**Exercise details:** From start to end of the material below, restate each line exactly.

**Source material:**
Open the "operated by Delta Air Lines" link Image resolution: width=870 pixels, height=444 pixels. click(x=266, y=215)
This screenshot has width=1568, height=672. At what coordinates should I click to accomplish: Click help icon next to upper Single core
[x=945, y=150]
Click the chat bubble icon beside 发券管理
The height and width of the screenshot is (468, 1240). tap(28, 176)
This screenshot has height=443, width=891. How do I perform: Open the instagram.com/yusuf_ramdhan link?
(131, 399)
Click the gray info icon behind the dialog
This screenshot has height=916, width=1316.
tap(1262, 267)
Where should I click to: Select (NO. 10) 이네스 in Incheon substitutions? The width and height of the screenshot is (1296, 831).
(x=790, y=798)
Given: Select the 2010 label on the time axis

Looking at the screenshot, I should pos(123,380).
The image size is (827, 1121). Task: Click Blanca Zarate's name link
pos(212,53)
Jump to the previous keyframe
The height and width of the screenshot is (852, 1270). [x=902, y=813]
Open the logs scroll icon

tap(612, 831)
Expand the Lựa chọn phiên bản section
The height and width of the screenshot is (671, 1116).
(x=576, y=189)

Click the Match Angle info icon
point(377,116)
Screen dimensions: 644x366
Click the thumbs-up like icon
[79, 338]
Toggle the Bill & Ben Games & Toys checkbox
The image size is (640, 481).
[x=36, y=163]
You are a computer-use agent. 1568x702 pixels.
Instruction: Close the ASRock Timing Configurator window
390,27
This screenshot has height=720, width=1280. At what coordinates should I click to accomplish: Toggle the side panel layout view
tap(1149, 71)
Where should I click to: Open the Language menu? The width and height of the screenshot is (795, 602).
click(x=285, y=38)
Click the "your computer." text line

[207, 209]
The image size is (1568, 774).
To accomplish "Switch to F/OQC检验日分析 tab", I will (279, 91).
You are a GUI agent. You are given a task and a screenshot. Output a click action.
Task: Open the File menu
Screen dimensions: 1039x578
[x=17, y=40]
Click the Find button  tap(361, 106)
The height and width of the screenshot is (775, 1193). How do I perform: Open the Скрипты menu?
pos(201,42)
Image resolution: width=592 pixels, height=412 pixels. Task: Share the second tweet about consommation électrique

**Solution for this problem:**
Open the "operated by Delta Air Lines" link Image resolution: width=870 pixels, height=444 pixels. click(x=266, y=215)
This screenshot has width=1568, height=672. At what coordinates should I click to accomplish: Click help icon next to upper Single core
[x=945, y=150]
Click the chat bubble icon beside 发券管理
The height and width of the screenshot is (468, 1240). tap(28, 176)
This screenshot has height=443, width=891. How do I perform: Open the instagram.com/yusuf_ramdhan link?
(131, 399)
Click the gray info icon behind the dialog
This screenshot has height=916, width=1316.
tap(1262, 267)
Where should I click to: Select (NO. 10) 이네스 in Incheon substitutions? The width and height of the screenshot is (1296, 831).
(x=790, y=798)
Given: Select the 2010 label on the time axis

Looking at the screenshot, I should pos(123,380).
The image size is (827, 1121). Task: Click Blanca Zarate's name link
pos(212,53)
Jump to the previous keyframe
The height and width of the screenshot is (852, 1270). [x=902, y=813]
Open the logs scroll icon

tap(612, 831)
Expand the Lựa chọn phiên bản section
The height and width of the screenshot is (671, 1116).
(x=576, y=189)

Click the Match Angle info icon
point(377,116)
Screen dimensions: 644x366
Click the thumbs-up like icon
[79, 338]
Toggle the Bill & Ben Games & Toys checkbox
The image size is (640, 481).
[x=36, y=163]
You are a computer-use agent. 1568x702 pixels.
Instruction: Close the ASRock Timing Configurator window
390,27
This screenshot has height=720, width=1280. At what coordinates should I click to accomplish: Toggle the side panel layout view
tap(1149, 71)
Where should I click to: Open the Language menu? The width and height of the screenshot is (795, 602).
click(x=285, y=38)
Click the "your computer." text line

[207, 209]
The image size is (1568, 774).
To accomplish "Switch to F/OQC检验日分析 tab", I will (279, 91).
You are a GUI agent. You are given a task and a screenshot. Output a click action.
Task: Open the File menu
Screen dimensions: 1039x578
[x=17, y=40]
Click the Find button  tap(361, 106)
The height and width of the screenshot is (775, 1193). How do I perform: Open the Скрипты menu?
pos(201,42)
Image resolution: width=592 pixels, height=412 pixels. Task: Share the second tweet about consommation électrique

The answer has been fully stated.